Cropland remained the greatest component of land use, comprising 54.6% of the total farm area reported - a slightly higher share than in 2006 (Figure 9). Total pasture followed in second place at 31.2% of the total. Total pasture, which includes both tame or seeded pasture and natural land for pasture, accounted for 50.0 million acres, down 4.3% since 2006. This decrease was also closely tied to the decrease in the number of beef cattle over the same period.
Summerfallow area accounted for 5.2 million acres in 2011, a decrease of 40.5% since 2006. Summerfallow, still largely a Prairie practice, comprised only 3.2% of the total farm area (Figure 9). Reduced reliance on this land management technique has been a result of economic conditions as well as technological changes.
Woodlands and wetlands decreased by 8.8% to 12.1 million acres, while “all other land” increased by 35.8% to 5.5 million acres since 2006. In Manitoba, Saskatchewan, and Alberta, land that was reported to the Census of Agriculture in 2011 as “too wet to seed” as a result of flooding has been categorized as “other land” and not cropland or summerfallow; this land could shift back to cropland when conditions improve.
These shifting land use patterns were due in part to a declining beef cattle sector that has encountered considerable challenges in recent years. Since the BSE outbreak, Country of Origin Labelling (COOL) regulations in the United States, the rising cost of feed, a strong Canadian dollar and weakening beef exports have all affected the sector. Consequently the number of beef cattle diminished significantly as many farmers reduced livestock production or exited the industry during the intercensal period. Stronger prices for certain field crops during this same period made the move to crop farming an attractive option. While canola prices climbed steadily and facilitated this trend in Western Canada, high corn and soybean prices drove a similar shift in parts of Eastern Canada.
These changes in land use contrast with the pattern observed in the 2006 Census when cropland and summerfallow were converted into pasture in order to meet the feed requirements of increasing numbers of beef cattle related to conditions of the BSE crisis.
Shifting land use patterns are an indication that the Canadian agricultural sector continues to adapt to economic conditions.

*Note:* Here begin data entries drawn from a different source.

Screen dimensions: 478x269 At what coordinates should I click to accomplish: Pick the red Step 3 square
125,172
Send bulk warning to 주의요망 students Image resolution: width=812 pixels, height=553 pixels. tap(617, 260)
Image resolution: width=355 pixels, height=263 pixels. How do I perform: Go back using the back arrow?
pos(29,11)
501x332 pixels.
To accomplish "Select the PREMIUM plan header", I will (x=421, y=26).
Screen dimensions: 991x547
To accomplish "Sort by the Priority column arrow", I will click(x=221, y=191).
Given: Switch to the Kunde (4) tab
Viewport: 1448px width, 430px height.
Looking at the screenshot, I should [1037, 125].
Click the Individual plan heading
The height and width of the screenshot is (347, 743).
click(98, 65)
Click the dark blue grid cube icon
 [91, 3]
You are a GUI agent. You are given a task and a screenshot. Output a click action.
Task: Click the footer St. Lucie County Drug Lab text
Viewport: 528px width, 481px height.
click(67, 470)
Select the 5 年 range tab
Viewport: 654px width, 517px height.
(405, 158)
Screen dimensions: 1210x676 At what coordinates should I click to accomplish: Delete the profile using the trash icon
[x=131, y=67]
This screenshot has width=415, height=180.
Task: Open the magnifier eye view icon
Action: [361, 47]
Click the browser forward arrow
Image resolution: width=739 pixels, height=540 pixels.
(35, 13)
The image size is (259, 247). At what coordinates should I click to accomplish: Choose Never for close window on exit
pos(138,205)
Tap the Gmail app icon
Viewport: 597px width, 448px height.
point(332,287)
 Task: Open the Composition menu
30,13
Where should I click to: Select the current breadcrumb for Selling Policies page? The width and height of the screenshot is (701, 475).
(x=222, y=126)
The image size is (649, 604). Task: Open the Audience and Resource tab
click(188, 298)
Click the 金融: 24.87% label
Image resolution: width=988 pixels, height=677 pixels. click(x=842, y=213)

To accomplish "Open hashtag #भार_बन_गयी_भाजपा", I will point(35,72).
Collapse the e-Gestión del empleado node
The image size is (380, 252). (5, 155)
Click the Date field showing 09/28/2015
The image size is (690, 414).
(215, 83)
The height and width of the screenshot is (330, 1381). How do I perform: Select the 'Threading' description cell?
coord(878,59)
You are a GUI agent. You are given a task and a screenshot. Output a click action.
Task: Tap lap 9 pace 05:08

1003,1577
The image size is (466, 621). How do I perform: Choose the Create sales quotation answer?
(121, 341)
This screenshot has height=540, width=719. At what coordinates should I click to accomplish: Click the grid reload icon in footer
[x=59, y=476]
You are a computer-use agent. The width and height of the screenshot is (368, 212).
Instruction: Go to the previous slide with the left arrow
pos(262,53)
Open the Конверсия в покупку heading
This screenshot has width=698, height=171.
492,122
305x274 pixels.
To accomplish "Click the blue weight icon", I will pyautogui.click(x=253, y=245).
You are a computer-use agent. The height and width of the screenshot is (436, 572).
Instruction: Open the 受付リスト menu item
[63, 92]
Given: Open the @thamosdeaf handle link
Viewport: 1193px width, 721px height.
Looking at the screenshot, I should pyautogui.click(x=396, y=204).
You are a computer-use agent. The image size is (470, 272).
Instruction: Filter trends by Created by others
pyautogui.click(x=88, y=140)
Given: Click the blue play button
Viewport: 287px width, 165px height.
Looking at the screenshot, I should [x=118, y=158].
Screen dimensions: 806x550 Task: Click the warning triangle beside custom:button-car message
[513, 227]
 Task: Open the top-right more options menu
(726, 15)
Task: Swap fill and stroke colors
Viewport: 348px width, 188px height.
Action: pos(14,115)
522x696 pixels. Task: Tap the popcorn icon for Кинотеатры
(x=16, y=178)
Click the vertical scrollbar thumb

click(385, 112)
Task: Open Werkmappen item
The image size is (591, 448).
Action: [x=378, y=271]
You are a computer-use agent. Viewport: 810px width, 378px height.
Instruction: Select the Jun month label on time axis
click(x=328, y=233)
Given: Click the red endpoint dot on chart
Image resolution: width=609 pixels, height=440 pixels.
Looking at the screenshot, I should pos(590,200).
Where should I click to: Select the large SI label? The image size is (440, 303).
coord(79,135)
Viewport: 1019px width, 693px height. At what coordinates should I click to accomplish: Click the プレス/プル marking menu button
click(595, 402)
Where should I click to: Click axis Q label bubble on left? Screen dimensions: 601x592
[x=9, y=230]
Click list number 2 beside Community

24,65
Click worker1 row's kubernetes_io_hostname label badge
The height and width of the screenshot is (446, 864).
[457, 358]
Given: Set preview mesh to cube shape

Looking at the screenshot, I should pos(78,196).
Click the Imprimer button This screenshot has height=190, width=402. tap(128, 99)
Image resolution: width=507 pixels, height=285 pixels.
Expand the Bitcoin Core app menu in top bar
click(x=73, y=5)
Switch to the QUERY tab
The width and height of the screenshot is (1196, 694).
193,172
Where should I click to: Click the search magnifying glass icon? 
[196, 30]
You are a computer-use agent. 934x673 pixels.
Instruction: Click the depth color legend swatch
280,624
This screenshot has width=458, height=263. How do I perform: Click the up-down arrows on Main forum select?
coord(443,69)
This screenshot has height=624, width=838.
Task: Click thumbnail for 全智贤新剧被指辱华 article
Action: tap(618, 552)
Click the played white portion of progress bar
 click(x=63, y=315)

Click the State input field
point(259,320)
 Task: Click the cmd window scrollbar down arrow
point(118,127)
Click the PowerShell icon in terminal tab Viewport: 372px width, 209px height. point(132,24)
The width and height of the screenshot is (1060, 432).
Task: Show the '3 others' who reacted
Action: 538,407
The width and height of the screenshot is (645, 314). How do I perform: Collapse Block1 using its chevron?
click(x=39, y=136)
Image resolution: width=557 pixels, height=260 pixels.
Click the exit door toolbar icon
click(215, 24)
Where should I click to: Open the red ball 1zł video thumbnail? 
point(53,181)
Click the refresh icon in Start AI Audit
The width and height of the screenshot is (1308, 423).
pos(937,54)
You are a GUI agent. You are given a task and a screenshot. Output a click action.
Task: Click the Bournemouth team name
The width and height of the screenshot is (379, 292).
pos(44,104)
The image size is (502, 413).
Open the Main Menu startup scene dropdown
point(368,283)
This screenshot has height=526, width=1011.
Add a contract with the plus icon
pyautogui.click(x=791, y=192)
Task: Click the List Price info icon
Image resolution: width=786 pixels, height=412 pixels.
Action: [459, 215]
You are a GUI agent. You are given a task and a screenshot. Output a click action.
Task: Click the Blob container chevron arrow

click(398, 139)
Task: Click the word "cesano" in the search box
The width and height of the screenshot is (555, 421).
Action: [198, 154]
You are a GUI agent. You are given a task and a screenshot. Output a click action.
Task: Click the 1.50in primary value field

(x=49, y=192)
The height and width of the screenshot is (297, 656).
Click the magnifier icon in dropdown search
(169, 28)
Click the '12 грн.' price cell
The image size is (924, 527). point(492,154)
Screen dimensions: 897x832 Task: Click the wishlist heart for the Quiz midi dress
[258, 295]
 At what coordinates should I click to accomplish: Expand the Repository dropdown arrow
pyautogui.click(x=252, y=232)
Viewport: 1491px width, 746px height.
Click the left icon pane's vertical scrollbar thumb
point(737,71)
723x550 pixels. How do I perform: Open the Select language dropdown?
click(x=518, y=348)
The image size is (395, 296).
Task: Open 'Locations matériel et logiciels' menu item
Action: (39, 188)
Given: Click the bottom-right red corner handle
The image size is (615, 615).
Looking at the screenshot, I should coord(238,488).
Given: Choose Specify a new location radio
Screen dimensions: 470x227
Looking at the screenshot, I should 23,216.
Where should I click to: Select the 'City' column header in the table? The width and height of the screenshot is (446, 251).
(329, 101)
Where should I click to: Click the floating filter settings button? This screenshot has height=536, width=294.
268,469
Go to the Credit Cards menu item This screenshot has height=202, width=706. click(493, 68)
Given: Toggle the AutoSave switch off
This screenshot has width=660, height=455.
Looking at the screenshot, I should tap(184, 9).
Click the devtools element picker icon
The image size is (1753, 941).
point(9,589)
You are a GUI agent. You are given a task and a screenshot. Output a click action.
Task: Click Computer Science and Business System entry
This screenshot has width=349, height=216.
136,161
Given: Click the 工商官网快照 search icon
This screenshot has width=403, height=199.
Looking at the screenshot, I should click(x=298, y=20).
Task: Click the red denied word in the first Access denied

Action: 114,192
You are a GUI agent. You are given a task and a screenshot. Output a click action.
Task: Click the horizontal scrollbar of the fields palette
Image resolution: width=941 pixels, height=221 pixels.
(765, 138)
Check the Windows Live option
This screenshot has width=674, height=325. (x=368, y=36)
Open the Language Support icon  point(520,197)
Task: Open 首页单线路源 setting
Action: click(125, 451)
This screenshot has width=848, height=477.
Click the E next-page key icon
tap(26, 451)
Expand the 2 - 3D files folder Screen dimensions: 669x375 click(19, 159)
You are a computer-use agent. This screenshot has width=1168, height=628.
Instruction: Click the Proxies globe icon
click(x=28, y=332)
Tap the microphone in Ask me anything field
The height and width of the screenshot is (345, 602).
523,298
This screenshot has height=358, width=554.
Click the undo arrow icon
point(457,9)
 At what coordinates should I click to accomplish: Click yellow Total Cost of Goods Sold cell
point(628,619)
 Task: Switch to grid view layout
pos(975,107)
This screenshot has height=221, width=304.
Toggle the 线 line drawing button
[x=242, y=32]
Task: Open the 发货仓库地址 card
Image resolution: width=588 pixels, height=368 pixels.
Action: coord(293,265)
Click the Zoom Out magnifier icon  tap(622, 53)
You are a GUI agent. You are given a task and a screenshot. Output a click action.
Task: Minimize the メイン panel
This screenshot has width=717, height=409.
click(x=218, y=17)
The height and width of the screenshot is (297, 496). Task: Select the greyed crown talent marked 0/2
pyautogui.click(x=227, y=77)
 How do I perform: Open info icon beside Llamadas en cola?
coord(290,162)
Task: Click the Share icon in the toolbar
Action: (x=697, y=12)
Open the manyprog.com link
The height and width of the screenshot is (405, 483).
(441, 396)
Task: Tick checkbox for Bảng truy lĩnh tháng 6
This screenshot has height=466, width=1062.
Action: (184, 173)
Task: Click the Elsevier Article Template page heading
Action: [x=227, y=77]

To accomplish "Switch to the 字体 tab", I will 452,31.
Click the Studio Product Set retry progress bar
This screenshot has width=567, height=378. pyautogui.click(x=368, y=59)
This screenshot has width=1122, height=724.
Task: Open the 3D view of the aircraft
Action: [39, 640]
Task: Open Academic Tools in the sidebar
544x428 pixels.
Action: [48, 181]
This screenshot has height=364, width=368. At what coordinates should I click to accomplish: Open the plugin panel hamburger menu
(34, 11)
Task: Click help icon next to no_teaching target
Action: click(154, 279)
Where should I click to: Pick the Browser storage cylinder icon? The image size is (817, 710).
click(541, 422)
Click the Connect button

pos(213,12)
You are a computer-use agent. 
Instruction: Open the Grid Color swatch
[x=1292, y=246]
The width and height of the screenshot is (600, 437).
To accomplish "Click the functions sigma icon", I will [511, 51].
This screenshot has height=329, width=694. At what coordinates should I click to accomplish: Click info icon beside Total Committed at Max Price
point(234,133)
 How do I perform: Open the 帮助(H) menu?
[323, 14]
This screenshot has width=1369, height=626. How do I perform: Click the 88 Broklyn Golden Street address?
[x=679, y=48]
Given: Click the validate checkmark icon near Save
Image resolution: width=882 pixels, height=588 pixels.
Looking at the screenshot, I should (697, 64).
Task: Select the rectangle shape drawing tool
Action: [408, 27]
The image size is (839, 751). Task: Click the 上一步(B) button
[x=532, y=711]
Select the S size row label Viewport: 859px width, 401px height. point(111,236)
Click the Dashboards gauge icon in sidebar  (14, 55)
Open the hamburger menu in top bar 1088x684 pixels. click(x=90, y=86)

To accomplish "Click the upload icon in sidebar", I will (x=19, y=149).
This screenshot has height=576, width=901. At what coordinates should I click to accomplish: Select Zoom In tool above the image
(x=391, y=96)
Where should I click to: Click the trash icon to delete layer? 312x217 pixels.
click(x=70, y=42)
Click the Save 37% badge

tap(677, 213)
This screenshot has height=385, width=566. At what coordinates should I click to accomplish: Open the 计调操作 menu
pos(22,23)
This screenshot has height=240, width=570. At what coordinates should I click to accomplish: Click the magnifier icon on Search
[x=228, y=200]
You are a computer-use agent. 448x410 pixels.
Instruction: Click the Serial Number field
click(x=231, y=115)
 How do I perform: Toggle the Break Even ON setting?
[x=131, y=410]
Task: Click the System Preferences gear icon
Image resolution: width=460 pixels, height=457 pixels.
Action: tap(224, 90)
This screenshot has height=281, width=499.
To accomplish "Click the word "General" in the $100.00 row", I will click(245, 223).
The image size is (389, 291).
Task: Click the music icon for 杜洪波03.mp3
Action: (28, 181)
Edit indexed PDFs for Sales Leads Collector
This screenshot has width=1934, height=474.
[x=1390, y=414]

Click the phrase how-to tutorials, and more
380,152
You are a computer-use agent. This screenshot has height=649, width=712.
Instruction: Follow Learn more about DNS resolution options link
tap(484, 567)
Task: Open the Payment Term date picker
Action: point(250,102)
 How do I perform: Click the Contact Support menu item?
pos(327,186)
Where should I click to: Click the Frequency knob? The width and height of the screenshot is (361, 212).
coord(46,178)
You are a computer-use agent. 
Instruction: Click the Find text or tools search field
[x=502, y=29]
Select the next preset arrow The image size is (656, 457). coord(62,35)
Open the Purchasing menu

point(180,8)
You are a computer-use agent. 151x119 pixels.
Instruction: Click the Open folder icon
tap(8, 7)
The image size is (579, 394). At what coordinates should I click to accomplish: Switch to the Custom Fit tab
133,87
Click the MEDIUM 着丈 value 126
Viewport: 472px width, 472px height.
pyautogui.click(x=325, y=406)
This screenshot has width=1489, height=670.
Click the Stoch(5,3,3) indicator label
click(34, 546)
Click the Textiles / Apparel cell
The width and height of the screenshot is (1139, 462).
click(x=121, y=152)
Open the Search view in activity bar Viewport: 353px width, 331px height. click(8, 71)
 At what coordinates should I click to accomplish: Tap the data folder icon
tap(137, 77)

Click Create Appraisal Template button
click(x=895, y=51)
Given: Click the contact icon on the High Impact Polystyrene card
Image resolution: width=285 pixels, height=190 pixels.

The majority of the total land in agriculture (including areas that were used by others) in Canada was owned by those who operate it, at 61.5%. This is followed by rented land at 21.9% and land leased from government at 13.1% (Figure 10).
Total land area owned on farms across Canada stood at 103.5 million acres in 2011, down from 110.3 million acres in 2006. Area rented from others was 36.8 million acres, increasing from 34.1 million acres.
Farmers continued to respond to an increasingly competitive environment by changing tenure arrangements. Owned land as a proportion of total farm area has been decreasing steadily every census since 1976 (Figure 11).
Land rental was the second largest component of land tenure and has increased for the past several censuses. There were several factors contributing to this shift, such as rising land prices and an aging farm population.
Land rental is a less capital-intensive means of expanding an operation to take advantage of rising commodity prices. Also, retiring farmers may wish to retain ownership of their land and rent it out for use by other farmers. The current practice of non-farmers and investment funds investing in land and renting it out to farmers also contributes to this trend.
Since 2006, total land leased from the government decreased by 1.5 million acres, and in 2011 stood at 22.1 million acres. This decline is largely related to that of beef cattle, as the majority of this land is marginal land used for grazing animals.